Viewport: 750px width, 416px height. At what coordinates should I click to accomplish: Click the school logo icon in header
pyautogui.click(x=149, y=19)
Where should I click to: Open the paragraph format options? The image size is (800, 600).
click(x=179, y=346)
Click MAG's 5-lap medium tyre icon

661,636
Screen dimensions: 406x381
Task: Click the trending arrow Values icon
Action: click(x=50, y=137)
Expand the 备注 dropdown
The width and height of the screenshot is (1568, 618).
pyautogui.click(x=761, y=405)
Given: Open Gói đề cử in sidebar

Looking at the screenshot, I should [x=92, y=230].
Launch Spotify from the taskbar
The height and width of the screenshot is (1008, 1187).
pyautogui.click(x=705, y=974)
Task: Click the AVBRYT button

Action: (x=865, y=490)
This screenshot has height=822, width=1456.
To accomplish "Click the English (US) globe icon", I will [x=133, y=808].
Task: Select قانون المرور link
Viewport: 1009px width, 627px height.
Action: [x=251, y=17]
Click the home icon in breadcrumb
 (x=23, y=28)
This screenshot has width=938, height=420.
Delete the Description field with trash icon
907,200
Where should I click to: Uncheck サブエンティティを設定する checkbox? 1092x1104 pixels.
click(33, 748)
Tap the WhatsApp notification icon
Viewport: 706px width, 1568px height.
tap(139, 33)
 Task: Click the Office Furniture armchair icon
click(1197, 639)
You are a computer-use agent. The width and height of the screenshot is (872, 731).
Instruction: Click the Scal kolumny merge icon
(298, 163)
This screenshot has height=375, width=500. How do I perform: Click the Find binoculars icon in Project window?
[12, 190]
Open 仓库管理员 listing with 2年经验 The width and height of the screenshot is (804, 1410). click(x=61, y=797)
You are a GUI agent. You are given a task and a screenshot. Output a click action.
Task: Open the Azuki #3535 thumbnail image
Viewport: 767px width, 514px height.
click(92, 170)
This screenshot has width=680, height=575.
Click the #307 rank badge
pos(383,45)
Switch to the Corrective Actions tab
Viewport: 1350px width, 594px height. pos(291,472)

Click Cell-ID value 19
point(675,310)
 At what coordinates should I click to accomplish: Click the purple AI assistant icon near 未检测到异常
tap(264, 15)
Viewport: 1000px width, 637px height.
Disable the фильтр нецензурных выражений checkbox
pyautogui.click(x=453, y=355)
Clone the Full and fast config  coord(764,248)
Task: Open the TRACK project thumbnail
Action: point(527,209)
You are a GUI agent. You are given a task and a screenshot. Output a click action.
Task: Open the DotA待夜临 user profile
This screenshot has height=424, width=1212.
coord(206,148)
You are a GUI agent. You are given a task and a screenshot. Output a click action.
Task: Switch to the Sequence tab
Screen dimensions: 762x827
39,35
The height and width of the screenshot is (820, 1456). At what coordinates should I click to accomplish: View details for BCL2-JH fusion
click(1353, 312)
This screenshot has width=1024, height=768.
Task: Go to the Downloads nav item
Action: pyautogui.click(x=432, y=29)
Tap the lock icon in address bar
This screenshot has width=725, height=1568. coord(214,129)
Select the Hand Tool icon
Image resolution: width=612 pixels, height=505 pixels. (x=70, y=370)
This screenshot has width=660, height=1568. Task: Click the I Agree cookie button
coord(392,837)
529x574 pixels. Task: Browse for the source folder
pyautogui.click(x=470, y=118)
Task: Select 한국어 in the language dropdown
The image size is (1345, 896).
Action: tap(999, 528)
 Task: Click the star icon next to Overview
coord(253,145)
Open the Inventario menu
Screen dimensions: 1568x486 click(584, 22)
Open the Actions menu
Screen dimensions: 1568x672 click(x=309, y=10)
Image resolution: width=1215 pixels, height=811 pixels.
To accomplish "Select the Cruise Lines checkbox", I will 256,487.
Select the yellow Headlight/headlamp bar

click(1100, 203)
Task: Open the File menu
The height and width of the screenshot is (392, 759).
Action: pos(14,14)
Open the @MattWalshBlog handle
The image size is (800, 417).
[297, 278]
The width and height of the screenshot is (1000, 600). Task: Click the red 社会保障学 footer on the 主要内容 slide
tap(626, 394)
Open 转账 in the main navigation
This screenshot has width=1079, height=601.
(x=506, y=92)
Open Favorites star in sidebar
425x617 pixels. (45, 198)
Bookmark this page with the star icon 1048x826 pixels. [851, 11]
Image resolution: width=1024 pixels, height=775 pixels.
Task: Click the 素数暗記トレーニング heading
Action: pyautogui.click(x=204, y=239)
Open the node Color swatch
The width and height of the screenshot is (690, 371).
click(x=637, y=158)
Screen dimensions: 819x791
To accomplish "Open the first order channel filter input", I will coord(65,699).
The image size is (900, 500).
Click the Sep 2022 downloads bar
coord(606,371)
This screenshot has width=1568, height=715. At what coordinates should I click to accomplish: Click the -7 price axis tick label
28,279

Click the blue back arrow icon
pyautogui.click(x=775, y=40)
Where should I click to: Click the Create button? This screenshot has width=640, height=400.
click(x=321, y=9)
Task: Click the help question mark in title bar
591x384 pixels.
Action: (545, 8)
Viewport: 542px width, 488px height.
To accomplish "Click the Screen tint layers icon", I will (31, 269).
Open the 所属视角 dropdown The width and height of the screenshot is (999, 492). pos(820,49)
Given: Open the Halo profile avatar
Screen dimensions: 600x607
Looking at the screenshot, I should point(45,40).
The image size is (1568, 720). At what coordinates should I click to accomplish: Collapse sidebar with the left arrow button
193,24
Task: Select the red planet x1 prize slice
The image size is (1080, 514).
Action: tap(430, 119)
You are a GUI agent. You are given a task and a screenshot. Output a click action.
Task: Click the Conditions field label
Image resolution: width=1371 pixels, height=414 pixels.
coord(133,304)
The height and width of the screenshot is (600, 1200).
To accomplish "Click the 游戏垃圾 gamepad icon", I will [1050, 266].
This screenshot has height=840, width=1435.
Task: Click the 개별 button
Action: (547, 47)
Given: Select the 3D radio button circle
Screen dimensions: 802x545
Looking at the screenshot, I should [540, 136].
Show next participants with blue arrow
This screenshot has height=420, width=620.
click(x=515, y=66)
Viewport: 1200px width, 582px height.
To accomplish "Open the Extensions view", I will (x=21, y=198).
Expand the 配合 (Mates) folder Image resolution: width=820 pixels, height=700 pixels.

------------------------------------------------------------

*What is expected*: The answer consists of the whole listing, restated exactly.

*Task solution*:
Viewport: 750px width, 416px height. At what coordinates should I click to accomplish: Click the school logo icon in header
pyautogui.click(x=149, y=19)
Where should I click to: Open the paragraph format options? The image size is (800, 600).
click(x=179, y=346)
Click MAG's 5-lap medium tyre icon

661,636
Screen dimensions: 406x381
Task: Click the trending arrow Values icon
Action: click(x=50, y=137)
Expand the 备注 dropdown
The width and height of the screenshot is (1568, 618).
pyautogui.click(x=761, y=405)
Given: Open Gói đề cử in sidebar

Looking at the screenshot, I should [x=92, y=230].
Launch Spotify from the taskbar
The height and width of the screenshot is (1008, 1187).
pyautogui.click(x=705, y=974)
Task: Click the AVBRYT button

Action: (x=865, y=490)
This screenshot has height=822, width=1456.
To accomplish "Click the English (US) globe icon", I will [x=133, y=808].
Task: Select قانون المرور link
Viewport: 1009px width, 627px height.
Action: [x=251, y=17]
Click the home icon in breadcrumb
 (x=23, y=28)
This screenshot has width=938, height=420.
Delete the Description field with trash icon
907,200
Where should I click to: Uncheck サブエンティティを設定する checkbox? 1092x1104 pixels.
click(33, 748)
Tap the WhatsApp notification icon
Viewport: 706px width, 1568px height.
tap(139, 33)
 Task: Click the Office Furniture armchair icon
click(1197, 639)
You are a computer-use agent. The width and height of the screenshot is (872, 731).
Instruction: Click the Scal kolumny merge icon
(298, 163)
This screenshot has height=375, width=500. How do I perform: Click the Find binoculars icon in Project window?
[12, 190]
Open 仓库管理员 listing with 2年经验 The width and height of the screenshot is (804, 1410). click(x=61, y=797)
You are a GUI agent. You are given a task and a screenshot. Output a click action.
Task: Open the Azuki #3535 thumbnail image
Viewport: 767px width, 514px height.
click(92, 170)
This screenshot has width=680, height=575.
Click the #307 rank badge
pos(383,45)
Switch to the Corrective Actions tab
Viewport: 1350px width, 594px height. pos(291,472)

Click Cell-ID value 19
point(675,310)
 At what coordinates should I click to accomplish: Click the purple AI assistant icon near 未检测到异常
tap(264, 15)
Viewport: 1000px width, 637px height.
Disable the фильтр нецензурных выражений checkbox
pyautogui.click(x=453, y=355)
Clone the Full and fast config  coord(764,248)
Task: Open the TRACK project thumbnail
Action: point(527,209)
You are a GUI agent. You are given a task and a screenshot. Output a click action.
Task: Open the DotA待夜临 user profile
This screenshot has height=424, width=1212.
coord(206,148)
You are a GUI agent. You are given a task and a screenshot. Output a click action.
Task: Switch to the Sequence tab
Screen dimensions: 762x827
39,35
The height and width of the screenshot is (820, 1456). At what coordinates should I click to accomplish: View details for BCL2-JH fusion
click(1353, 312)
This screenshot has width=1024, height=768.
Task: Go to the Downloads nav item
Action: pyautogui.click(x=432, y=29)
Tap the lock icon in address bar
This screenshot has width=725, height=1568. coord(214,129)
Select the Hand Tool icon
Image resolution: width=612 pixels, height=505 pixels. (x=70, y=370)
This screenshot has width=660, height=1568. Task: Click the I Agree cookie button
coord(392,837)
529x574 pixels. Task: Browse for the source folder
pyautogui.click(x=470, y=118)
Task: Select 한국어 in the language dropdown
The image size is (1345, 896).
Action: tap(999, 528)
 Task: Click the star icon next to Overview
coord(253,145)
Open the Inventario menu
Screen dimensions: 1568x486 click(584, 22)
Open the Actions menu
Screen dimensions: 1568x672 click(x=309, y=10)
Image resolution: width=1215 pixels, height=811 pixels.
To accomplish "Select the Cruise Lines checkbox", I will 256,487.
Select the yellow Headlight/headlamp bar

click(1100, 203)
Task: Open the File menu
The height and width of the screenshot is (392, 759).
Action: pos(14,14)
Open the @MattWalshBlog handle
The image size is (800, 417).
[297, 278]
The width and height of the screenshot is (1000, 600). Task: Click the red 社会保障学 footer on the 主要内容 slide
tap(626, 394)
Open 转账 in the main navigation
This screenshot has width=1079, height=601.
(x=506, y=92)
Open Favorites star in sidebar
425x617 pixels. (45, 198)
Bookmark this page with the star icon 1048x826 pixels. [851, 11]
Image resolution: width=1024 pixels, height=775 pixels.
Task: Click the 素数暗記トレーニング heading
Action: pyautogui.click(x=204, y=239)
Open the node Color swatch
The width and height of the screenshot is (690, 371).
click(x=637, y=158)
Screen dimensions: 819x791
To accomplish "Open the first order channel filter input", I will coord(65,699).
The image size is (900, 500).
Click the Sep 2022 downloads bar
coord(606,371)
This screenshot has width=1568, height=715. At what coordinates should I click to accomplish: Click the -7 price axis tick label
28,279

Click the blue back arrow icon
pyautogui.click(x=775, y=40)
Where should I click to: Click the Create button? This screenshot has width=640, height=400.
click(x=321, y=9)
Task: Click the help question mark in title bar
591x384 pixels.
Action: (545, 8)
Viewport: 542px width, 488px height.
To accomplish "Click the Screen tint layers icon", I will (31, 269).
Open the 所属视角 dropdown The width and height of the screenshot is (999, 492). pos(820,49)
Given: Open the Halo profile avatar
Screen dimensions: 600x607
Looking at the screenshot, I should point(45,40).
The image size is (1568, 720). At what coordinates should I click to accomplish: Collapse sidebar with the left arrow button
193,24
Task: Select the red planet x1 prize slice
The image size is (1080, 514).
Action: tap(430, 119)
You are a GUI agent. You are given a task and a screenshot. Output a click action.
Task: Click the Conditions field label
Image resolution: width=1371 pixels, height=414 pixels.
coord(133,304)
The height and width of the screenshot is (600, 1200).
To accomplish "Click the 游戏垃圾 gamepad icon", I will [1050, 266].
This screenshot has height=840, width=1435.
Task: Click the 개별 button
Action: (547, 47)
Given: Select the 3D radio button circle
Screen dimensions: 802x545
Looking at the screenshot, I should [540, 136].
Show next participants with blue arrow
This screenshot has height=420, width=620.
click(x=515, y=66)
Viewport: 1200px width, 582px height.
To accomplish "Open the Extensions view", I will (x=21, y=198).
Expand the 配合 (Mates) folder Image resolution: width=820 pixels, height=700 pixels.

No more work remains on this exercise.